Why: Invalid state transitions mask bugs and confuse the UI. The Node.js version had race conditions where completed jobs would get overwritten by stale progress updates.
@valid_transitions %{
queued: [:downloading, :failed],
downloading: [:processing, :completed, :failed],
processing: [:completed, :failed],
completed: [],
failed: [:queued]
}
def validate_status_transition(changeset) do
case Ecto.Changeset.get_change(changeset, :status) do
nil -> changeset
new_status ->
current = Ecto.Changeset.get_field(changeset, :status)
allowed = Map.get(@valid_transitions, current, [])

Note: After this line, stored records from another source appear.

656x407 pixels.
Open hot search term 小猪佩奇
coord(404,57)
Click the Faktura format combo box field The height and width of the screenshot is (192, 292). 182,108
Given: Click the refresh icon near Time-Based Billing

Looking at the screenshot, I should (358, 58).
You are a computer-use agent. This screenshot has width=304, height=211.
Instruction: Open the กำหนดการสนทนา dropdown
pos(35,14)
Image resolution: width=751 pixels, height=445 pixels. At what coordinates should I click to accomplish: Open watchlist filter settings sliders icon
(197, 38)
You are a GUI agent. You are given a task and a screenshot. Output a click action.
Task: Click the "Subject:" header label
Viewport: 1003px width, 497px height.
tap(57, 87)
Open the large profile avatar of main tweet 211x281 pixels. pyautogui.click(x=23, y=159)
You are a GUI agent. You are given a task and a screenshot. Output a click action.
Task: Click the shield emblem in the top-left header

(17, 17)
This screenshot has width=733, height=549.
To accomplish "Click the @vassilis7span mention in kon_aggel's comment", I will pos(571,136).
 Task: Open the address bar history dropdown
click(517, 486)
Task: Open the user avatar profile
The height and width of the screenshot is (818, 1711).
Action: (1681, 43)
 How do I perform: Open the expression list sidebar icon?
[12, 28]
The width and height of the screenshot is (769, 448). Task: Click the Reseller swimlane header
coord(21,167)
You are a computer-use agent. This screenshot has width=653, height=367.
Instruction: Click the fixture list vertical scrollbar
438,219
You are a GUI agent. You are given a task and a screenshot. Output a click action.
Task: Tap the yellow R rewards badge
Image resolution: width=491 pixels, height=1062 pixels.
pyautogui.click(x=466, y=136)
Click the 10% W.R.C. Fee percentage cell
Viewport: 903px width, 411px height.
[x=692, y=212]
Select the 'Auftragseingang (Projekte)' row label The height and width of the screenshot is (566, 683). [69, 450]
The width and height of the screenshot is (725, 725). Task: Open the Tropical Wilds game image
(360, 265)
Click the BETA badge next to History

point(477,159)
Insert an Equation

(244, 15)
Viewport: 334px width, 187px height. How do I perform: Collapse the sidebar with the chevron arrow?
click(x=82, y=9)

if new_status in allowed do
changeset
else
add_error(changeset, :status, "cannot transition from #{current} to #{new_status}")
end
end
end
3. Always broadcast progress via PubSub
Every job state change must be followed by a Phoenix.PubSub.broadcast/3 call on the "jobs:#{job_id}" topic. LiveView processes subscribe to these topics to push real-time updates to the client. No broadcast means no UI update.
defp broadcast_progress(job_id, status, progress) do
Phoenix.PubSub.broadcast(
SoundForge.PubSub,
"jobs:#{job_id}",
{:job_progress, %{job_id: job_id, status: status, progress: progress}}
)
end
4. Always use Oban for background processing
Every operation that involves external I/O (HTTP requests, file downloads, Python Port calls, filesystem operations on large files) must be dispatched through an Oban worker. The queues are configured in config/config.exs:
download: 3– audio file downloads (spotdl)processing: 2– stem separation (demucs)analysis: 2– audio feature extraction (librosa)
Why: Oban provides persistence (jobs survive restarts), retries with backoff, concurrency limits, uniqueness constraints, telemetry, and observability through Oban Web.
5. Always use Req for HTTP requests
The project depends on {:req, "~> 0.5"}. All HTTP requests must use Req. Do not add HTTPoison, Tesla, Hackney, or :httpc as dependencies. The SoundForge.Spotify.HTTPClient module already demonstrates the correct pattern.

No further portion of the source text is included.